Shanghai Old Town

Shanghai,

China is rapidly losing its historic, human-scale urban fabric. Demolition of historic areas is common, and new development is typically done in block-size increments, sliced apart by wide arterial roads. Old Town is where Shanghai began as a fishing village in the 13th Century, and it retains some of the City’s oldest neighborhoods inside the former wall boundary. Yet these low-rise, tightly packed residential areas are in poor condition and in danger of redevelopment.

The 380-acre Old Town Master Plan brings strategic regeneration, new public spaces, and the modernization of infrastructure, including transit systems, green infrastructure, walkable streetscapes, and bicycle facilities—while prioritizing preservation.

This plan uses three preservation techniques, all of which expand beyond architecture into the realm of urbanism. Contextual Preservation for buildings of sufficient quality or importance keeps and rehabilitates the highest proportion of buildings and urban fabric and infills new buildings at the historic scale. Selective Densification inserts blocks of new development in locations with poor-quality buildings, utilizing sensitive development forms to avoid disrupting the urban pattern.

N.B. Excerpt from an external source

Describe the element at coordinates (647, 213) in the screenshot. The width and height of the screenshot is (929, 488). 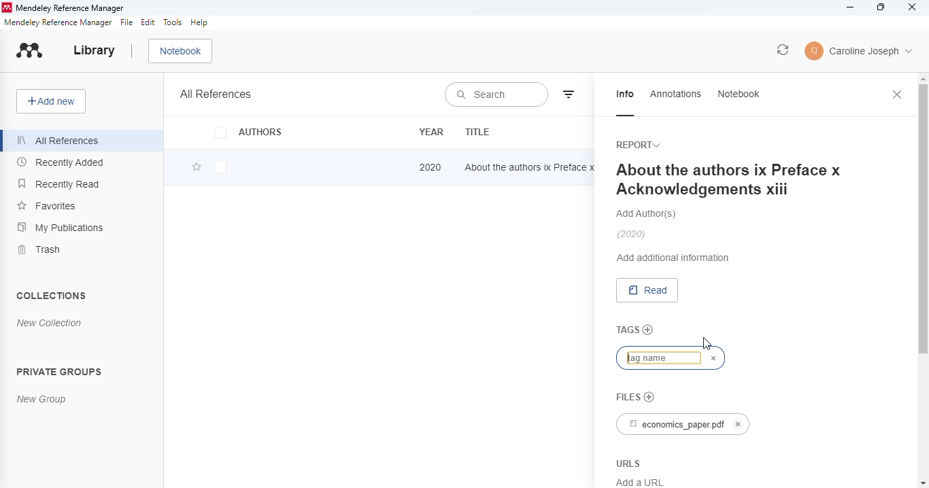
I see `add authors` at that location.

Contrasting Preservation maintains important urban public spaces including historic alleys and plazas and their surrounding buildings and uses, while adding dense contemporary development in strategic locations. It preserves the essential elements of historic urban space.

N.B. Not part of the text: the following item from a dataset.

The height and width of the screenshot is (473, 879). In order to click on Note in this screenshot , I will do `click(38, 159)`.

Revitalizing the Distressed Historic Retail Street. Source: Skidmore, Owings & Merrill LLP.

The plan enables preservation while retaining total development capacity by transferring development rights to dense transit-oriented development outside the historic wall boundary. This dense development generates a portion of the funds needed for building and infrastructure upgrades and the improvement of living conditions in the Old Town, and creates a scale contrast between Old Town and its surroundings. The required amount of new development is large—21 million square feet of retail and office space, 14,600 residential units, new industry, and civic and educational facilities.

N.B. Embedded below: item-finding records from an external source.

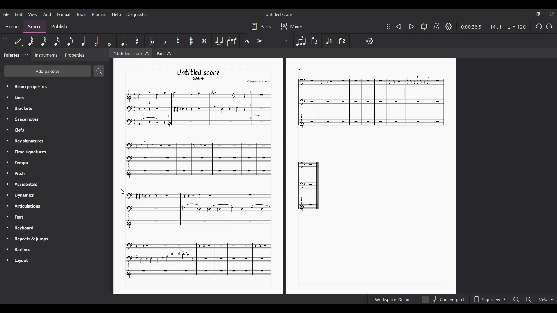 The height and width of the screenshot is (313, 557). Describe the element at coordinates (28, 239) in the screenshot. I see `> Repeats & jumps` at that location.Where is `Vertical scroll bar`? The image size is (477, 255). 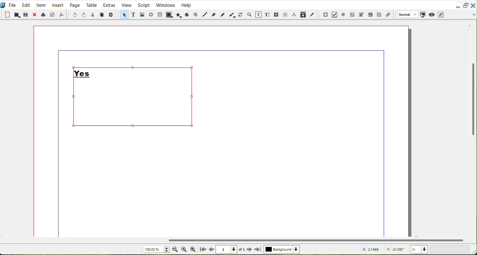
Vertical scroll bar is located at coordinates (472, 128).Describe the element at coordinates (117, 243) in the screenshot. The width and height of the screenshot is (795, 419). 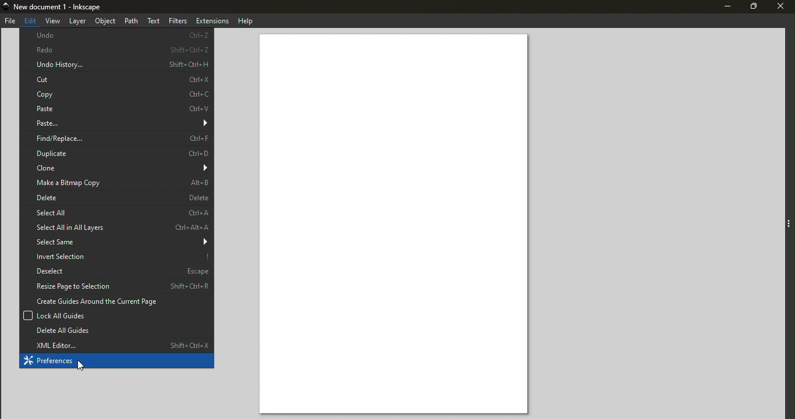
I see `Select same` at that location.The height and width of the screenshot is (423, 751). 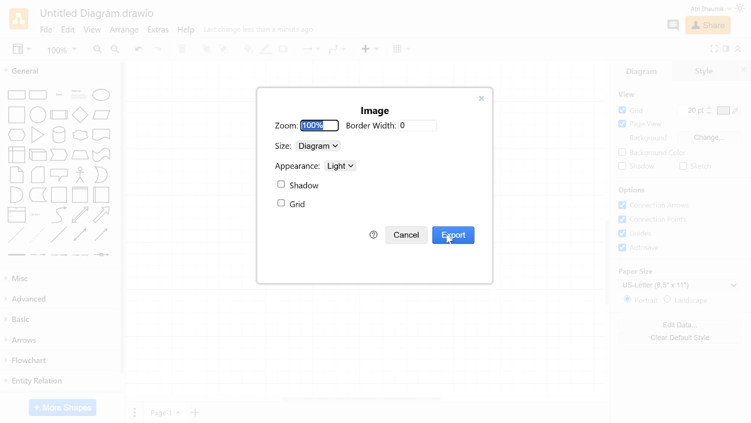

An extensive consultation process that included government officials, community leaders, historic experts, cultural experts, planning experts, developers, residents, and local design institutes was key to the broad support for the plan. The result is a plan that preserves seven centuries of Shanghai’s history in the face of rapid and disruptive urban transformation.

Notes Jiefang Daily News, “The Old Town is the most complete and largest historic district that features traditional Shanghai character, with tangible and intangible historic heritage accumulated in more than 700 years of its urban history. In this plan … the district will be transformed into a dynamic historic zone with the richest local character, diverse programs, deep-rooted cultural meaning, and urban vitality.”

Aerial View of Old Town Shanghai. Source: Skidmore, Owings & Merrill LLP.